Petitioner (hereinafter the father) and respondent (hereinafter the mother) are the parents of a child (born in 2008). Pursuant to a September 2018 Family Court order on consent, the parties were awarded joint legal custody of the child, with the mother having primary physical custody and the father receiving scheduled parenting time. In November 2020, the father filed a family offense petition and a modification petition.[FN*] At the close of the father's proof on the modification petition, the mother and the attorney for the child moved to dismiss the petition. Family Court granted the motions and entered an order of dismissal finding no proof of a change in circumstances. The father appeals.
"Generally, in order to survive a motion to dismiss, the petitioner is required to establish a change in circumstances warranting an inquiry into whether the best interests of the child would be served by modifying the existing custody arrangement" (Matter of Nathan PP. v Angela PP., 205 AD3d 1082, 1083 [3d Dept 2022] [internal quotation marks, brackets and citations omitted]; see Matter of Abigail Y. v Jerry Z., 200 AD3d 1512, 1513 [3d Dept 2021]). "When, as here, Family Court is tasked with deciding a motion to dismiss at the close of the petitioner's proof, the court must accept the petitioner's evidence as true and afford the petitioner every favorable inference that could reasonably be drawn from that evidence, including resolving all credibility questions in the petitioner's favor" (Matter of Donald EE. v Heidi FF., 198 AD3d 1118, 1119 [3d Dept 2021] [internal quotation marks and citations omitted]; see Matter of Abigail Y. v Jerry Z., 200 AD3d at 1513]).
Initially, the father contends that Family Court erred in precluding his testimony consisting of the child's out-of-court statements as an exception to hearsay pursuant to Family Ct Act § 1046 (a) (vi). "A child's out-of-court statements are admissible in a Family Ct Act article 6 proceeding when they pertain to abuse or neglect and are sufficiently corroborated" (Matter of Hamilton v Anderson, 143 AD3d 1086, 1087 [3d Dept 2016] [citations omitted]; see Matter of Kristie GG. v Sean GG., 168 AD3d 25, 28 [3d Dept 2018]). "The relatively low degree of required corroboration may be provided by any other evidence tending to support the reliability of the child's statements" (Matter of Suzanne QQ. v Ben RR., 161 AD3d 1223, 1224 [3d Dept 2018] [internal quotation marks, brackets and citation omitted]).

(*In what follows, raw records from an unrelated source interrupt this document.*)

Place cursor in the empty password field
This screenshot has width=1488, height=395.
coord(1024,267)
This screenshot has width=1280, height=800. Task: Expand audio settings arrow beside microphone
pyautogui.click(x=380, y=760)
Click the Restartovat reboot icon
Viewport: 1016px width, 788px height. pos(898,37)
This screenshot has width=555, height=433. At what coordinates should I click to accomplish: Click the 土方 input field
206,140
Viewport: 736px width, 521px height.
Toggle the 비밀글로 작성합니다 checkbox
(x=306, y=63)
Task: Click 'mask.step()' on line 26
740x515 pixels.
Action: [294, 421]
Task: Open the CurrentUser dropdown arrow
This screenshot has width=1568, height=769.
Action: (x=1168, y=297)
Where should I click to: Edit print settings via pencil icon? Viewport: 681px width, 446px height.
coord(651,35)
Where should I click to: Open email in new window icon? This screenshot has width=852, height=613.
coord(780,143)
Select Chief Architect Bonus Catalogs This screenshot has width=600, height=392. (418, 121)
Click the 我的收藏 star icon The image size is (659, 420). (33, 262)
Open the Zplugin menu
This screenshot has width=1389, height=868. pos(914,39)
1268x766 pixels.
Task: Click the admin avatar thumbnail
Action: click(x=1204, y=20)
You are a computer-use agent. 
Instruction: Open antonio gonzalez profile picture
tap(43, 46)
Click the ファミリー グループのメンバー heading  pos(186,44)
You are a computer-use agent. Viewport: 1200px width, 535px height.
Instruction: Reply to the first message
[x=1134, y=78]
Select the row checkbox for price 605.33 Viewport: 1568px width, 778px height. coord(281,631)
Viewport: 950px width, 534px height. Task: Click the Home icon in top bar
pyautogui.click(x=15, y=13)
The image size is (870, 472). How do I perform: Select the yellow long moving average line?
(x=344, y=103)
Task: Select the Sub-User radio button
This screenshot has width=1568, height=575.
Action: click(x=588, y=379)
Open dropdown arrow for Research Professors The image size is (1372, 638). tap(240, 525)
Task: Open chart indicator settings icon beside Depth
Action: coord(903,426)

Here, "there is simply nothing in the record before us to permit a finding of corroboration" (Matter of Leighann W. v Thomas X., 141 AD3d 876, 878 [3d Dept 2016]). The evidence presented at the hearing consisted solely of the father's testimony. The father [*2]failed to produce any photographs or documents, call other witnesses, or request that the child testify at a Lincoln hearing. Upon this record, we decline to disturb the court's determination (see Matter of Nicole R. v Richard S., 184 AD3d 978, 982 [3d Dept 2020]; Matter of Felicia N., 44 AD3d 1188, 1189 [3d Dept 2007]).
The dismissal of the father's modification petition was supported by a sound and substantial basis in the record. Family Court properly precluded much of the father's testimony that either consisted of, or was based upon, uncorroborated statements by the child. The remainder of his testimony—that the child's grades had slipped at one point, but then had improved, that the mother gave the child her phone back without discussing it with him, and that he had seen pictures of the child on Facebook that showed her kissing a boy in the back seat of a car, and giving the middle finger—simply did not establish a change in circumstances since the entry of the prior order. Thus, Family Court properly dismissed the petition (see Matter of Donald EE. v Heidi FF., 198 AD3d at 1120; Matter of Pierre N. v Tasheca O., 173 AD3d 1408, 1409 [3d Dept 2019], lv denied 34 NY3d 902 [2019]; Matter of Scott QQ. v Stephanie RR., 75 AD3d 798, 799-800 [3d Dept 2010]).
Lynch, J.P., Aarons, Fisher and McShan, JJ., concur. Ordered that the order is affirmed, without costs.